D’altra parte nemmeno Bergamo fa alcun riferimento di questo alla Fazi. Eppure si è più volte sostenuto che chiamare gli assistenti per avere arbitri bravi e capaci è legittimo. Perché se lo fa Moggi non lo è più? Dov’è la presunzione di innocenza?

(86) «La Commissione ritiene ragionevole presumere che l'episodio sopra descritto, riferibile alla partita Juventus-Udinese del 13 febbraio 2005 (oggetto di un successivo capo di incolpazione), non sia isolato; la naturalezza con la quale si svolge il colloquio tra Bergamo e Moggi, il fatto che sia stato il primo a chiamare il secondo, l'ora notturna (1.04, nda) in cui è avvenuta la chiamata, ed il successivo colloquio di Bergamo con la F., dal quale si rileva che la trattativa sulle designazioni, fa parte di una consuetudine, nota anche a quest'ultima tanto da non meravigliarla, sono tutti elementi che consentono di affermare con tranquillità che la condotta del Moggi, resa manifesta dalle intercettazioni, si inserisce in una abitualità della condotta».

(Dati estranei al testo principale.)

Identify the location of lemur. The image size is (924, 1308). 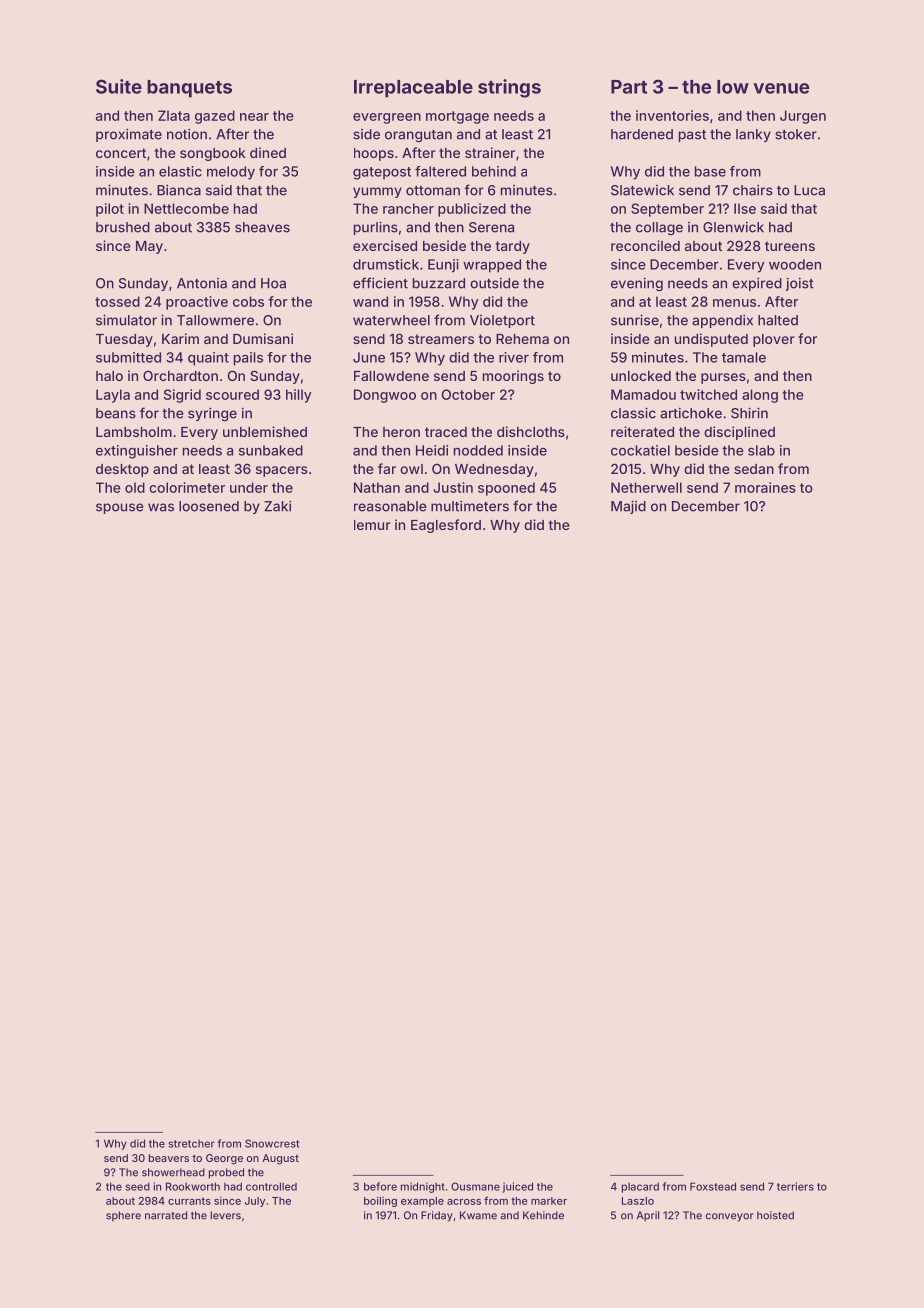
(372, 525).
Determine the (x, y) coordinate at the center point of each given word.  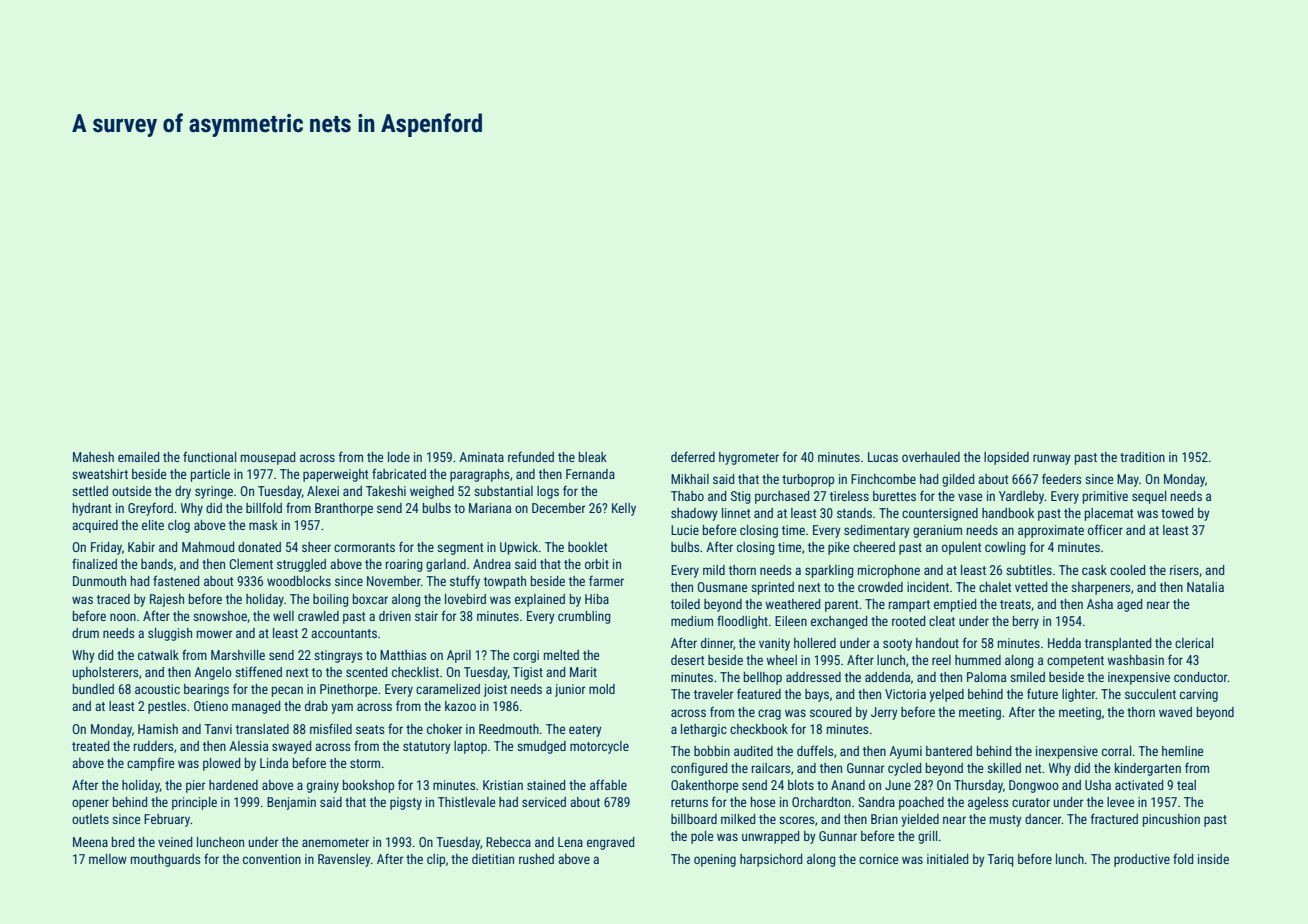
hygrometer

Secondo la Caf, in mancanza di prove (Moggi non fa le griglie e non chiede arbitri), l’illecito sta nell’abitudinarietà, nella naturalezza e nell’orario dei contatti telefonici. La naturalezza del colloquio è facilmente spiegata con la conoscenza trentennale che lega Moggi e Bergamo (il quale dice la stessa cosa riguardo a Facchetti), l’ “abitualità” è invece solo desunta (vi sono anche altre telefonate ma solo in questa si parla espressamente di griglie) e la conversazione con la Fazi non può certo costituire prova al riguardo (Bergamo non dice: «guarda, Moggi mi chiama sempre» né usa locuzioni tipiche che facciano pensare ad una reiterazione di telefonate, quali “ancora una volta”, “come sempre”, “come al solito”, e così via). Tralasciamo ogni commento sull’orario notturno. Se Moggi avesse chiamato di giorno e avesse parlato con meno scioltezza la condotta sarebbe stata giudicata corretta?